[THE PROBLEM]: When you reach the line holding "The image size is (769, 426)." in the material below, return that line and each one after it, word for word, with the pictures dropped.
----------------------------------------
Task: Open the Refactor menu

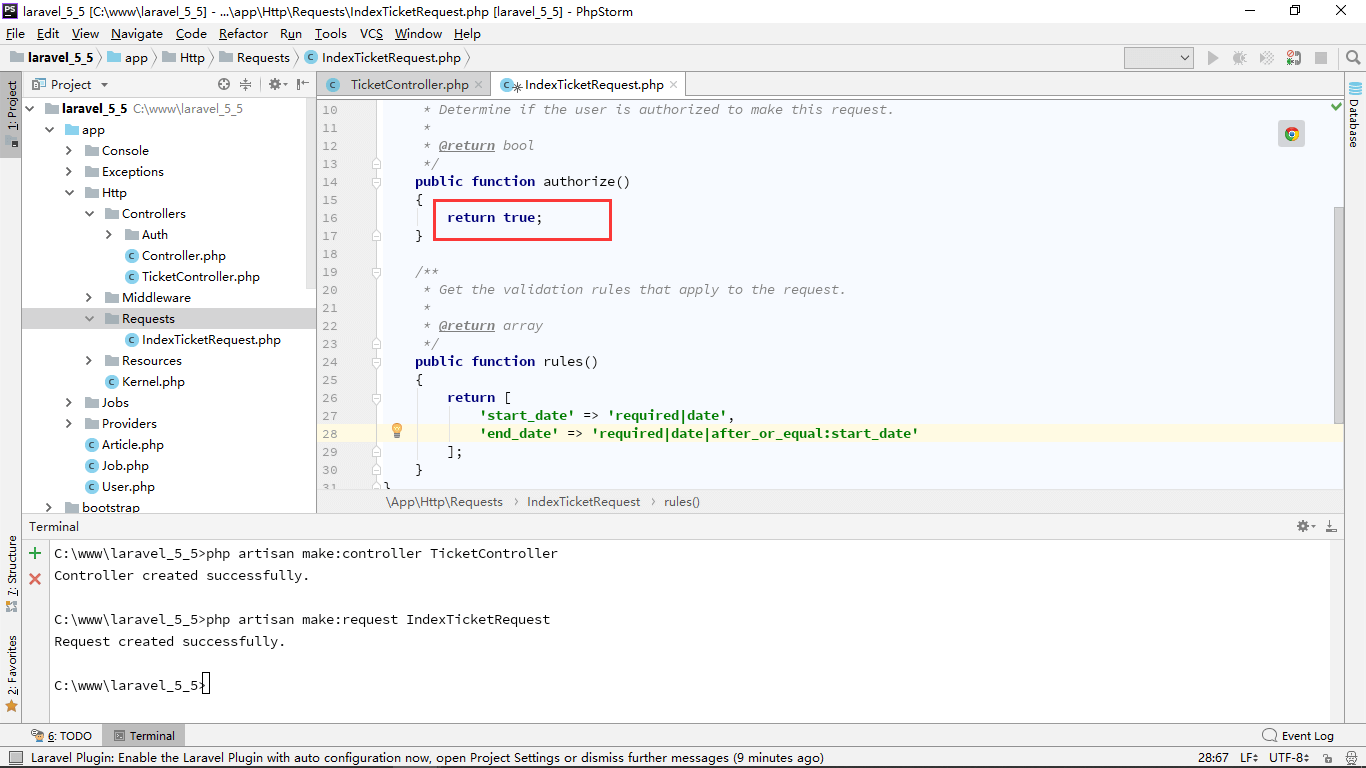Action: coord(243,33)
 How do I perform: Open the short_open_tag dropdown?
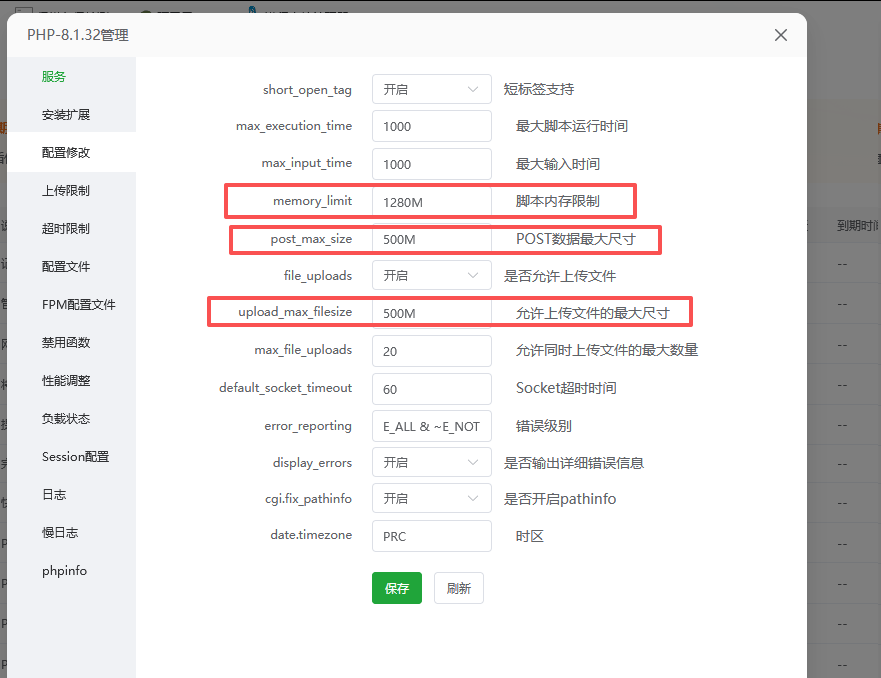point(431,89)
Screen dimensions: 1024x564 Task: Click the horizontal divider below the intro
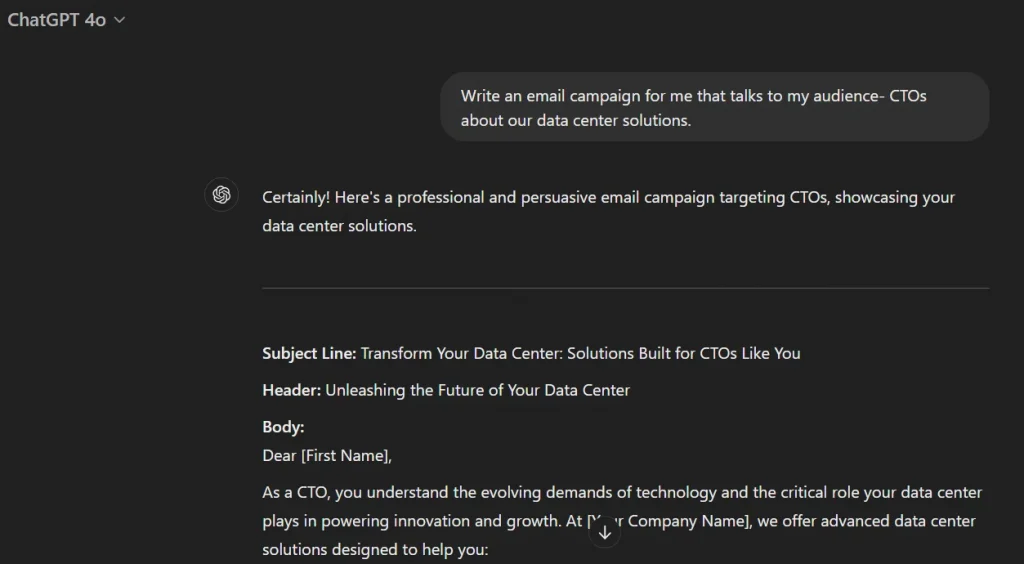pos(625,289)
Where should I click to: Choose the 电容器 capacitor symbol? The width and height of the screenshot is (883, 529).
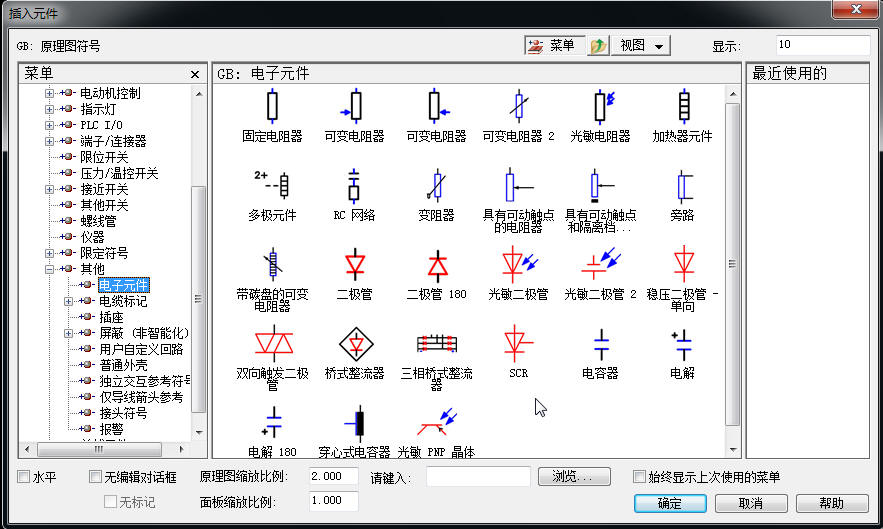coord(600,345)
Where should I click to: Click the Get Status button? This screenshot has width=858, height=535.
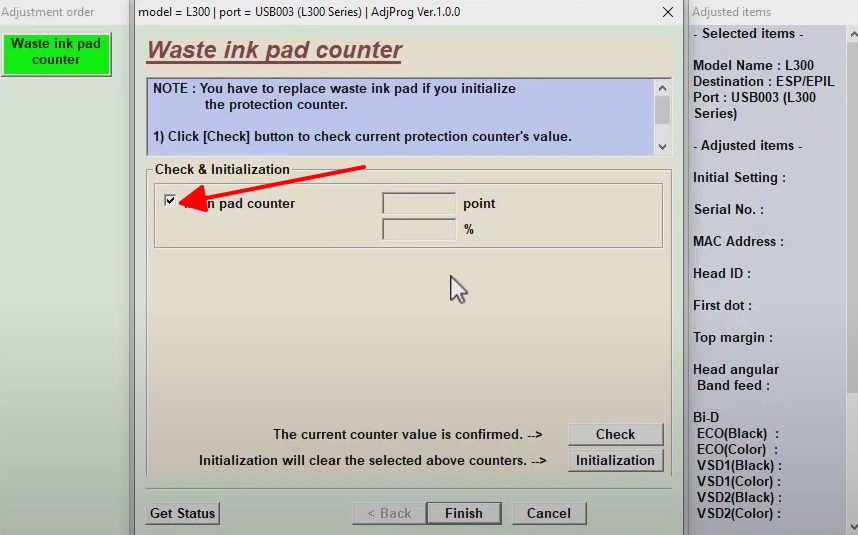coord(182,513)
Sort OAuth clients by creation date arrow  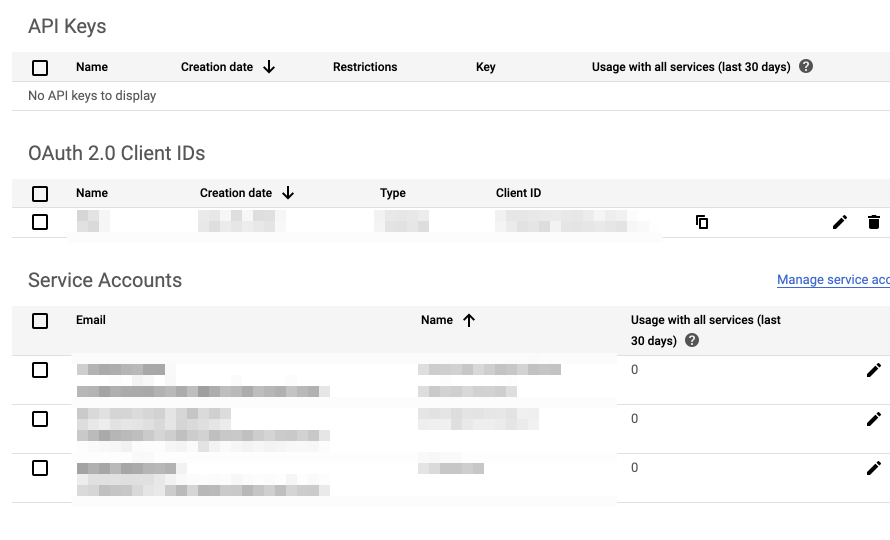[288, 193]
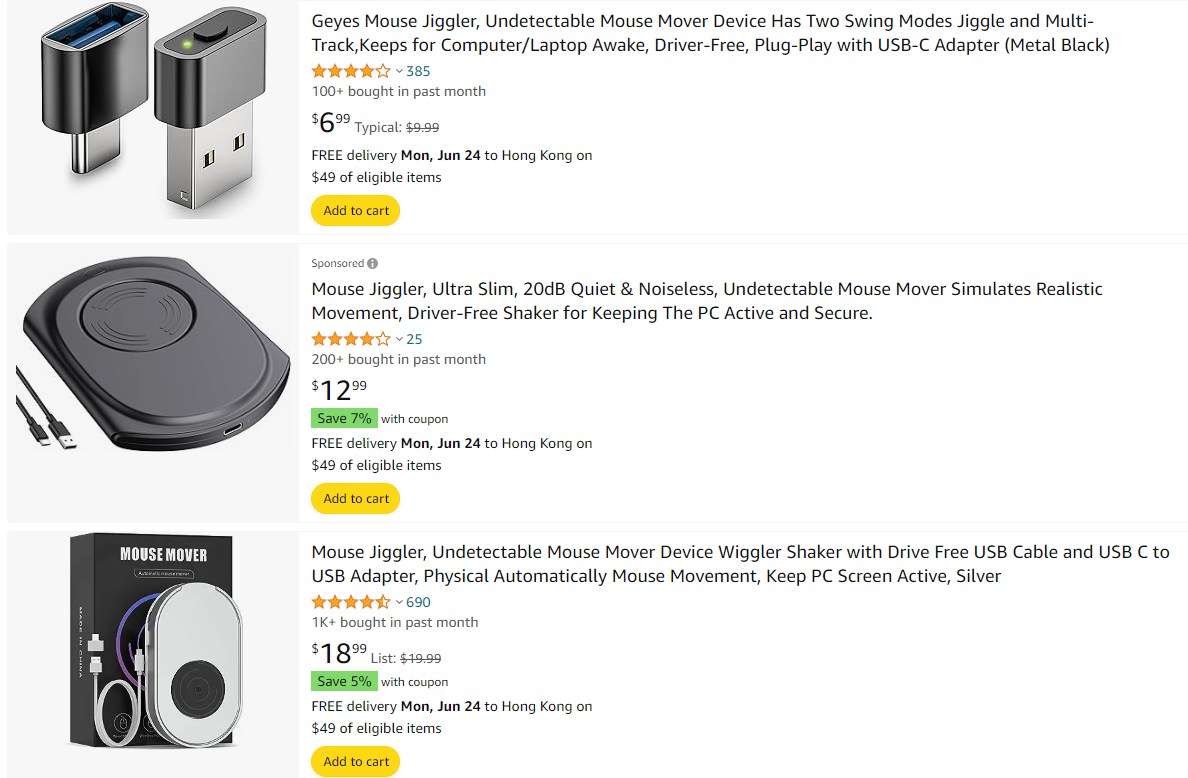Add Geyes Mouse Jiggler to cart
Image resolution: width=1188 pixels, height=778 pixels.
tap(356, 211)
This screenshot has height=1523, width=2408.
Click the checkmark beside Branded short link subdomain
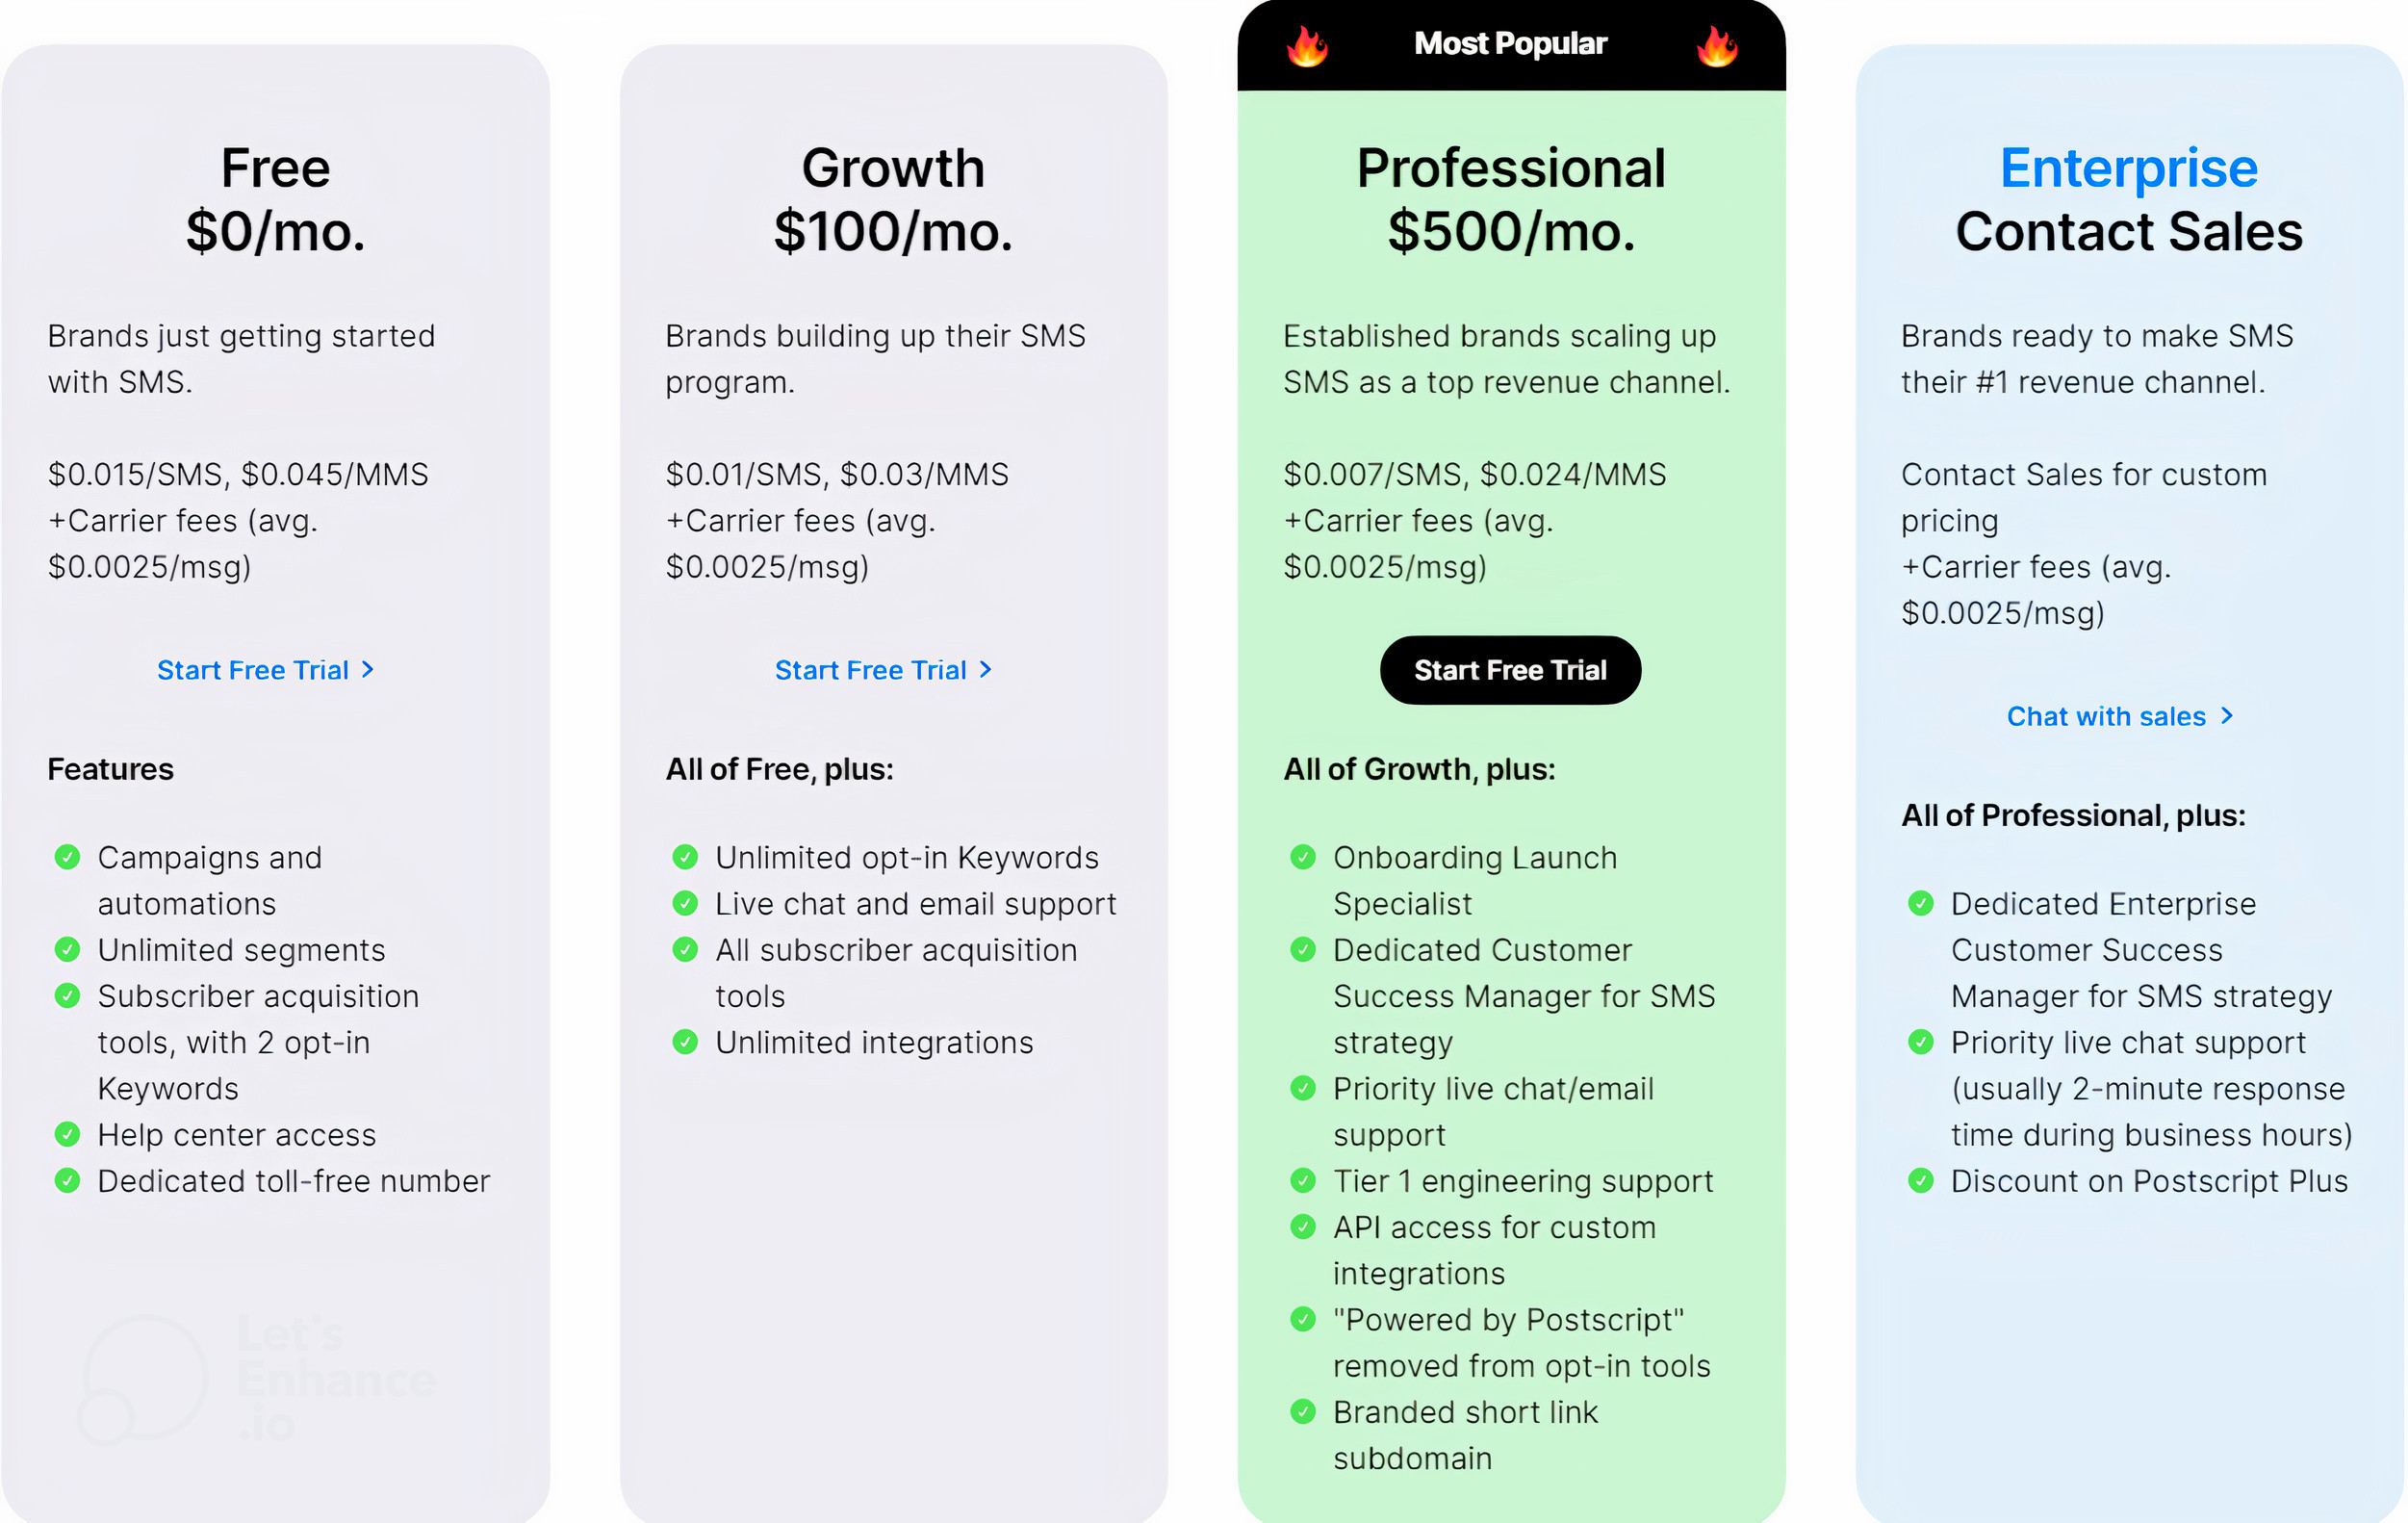coord(1303,1411)
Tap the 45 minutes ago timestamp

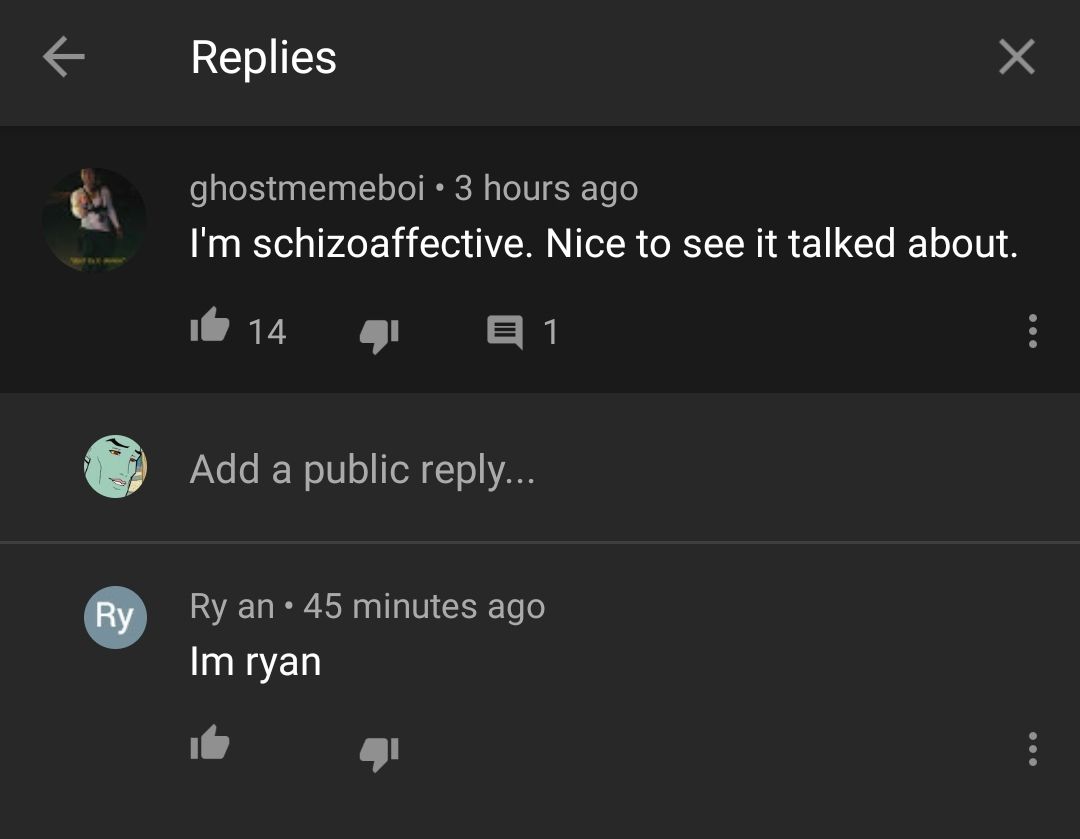pos(427,605)
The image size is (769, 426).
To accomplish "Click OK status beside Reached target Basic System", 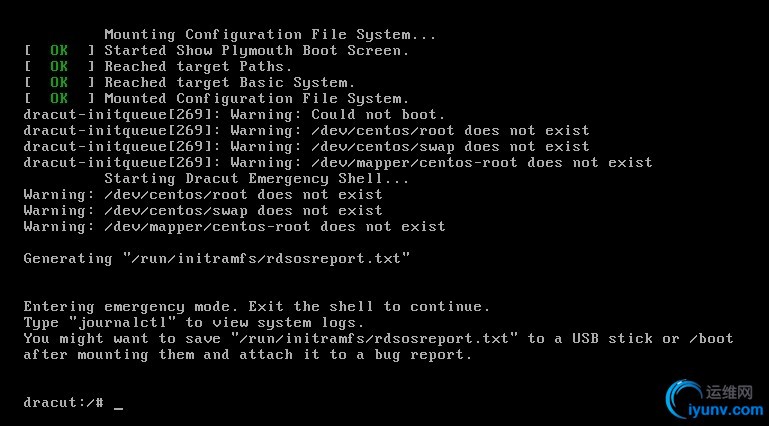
----------------------------------------
[WRITTEN ANSWER]:
The image size is (769, 426).
To accomplish "Click OK status beside Reached target Basic System", 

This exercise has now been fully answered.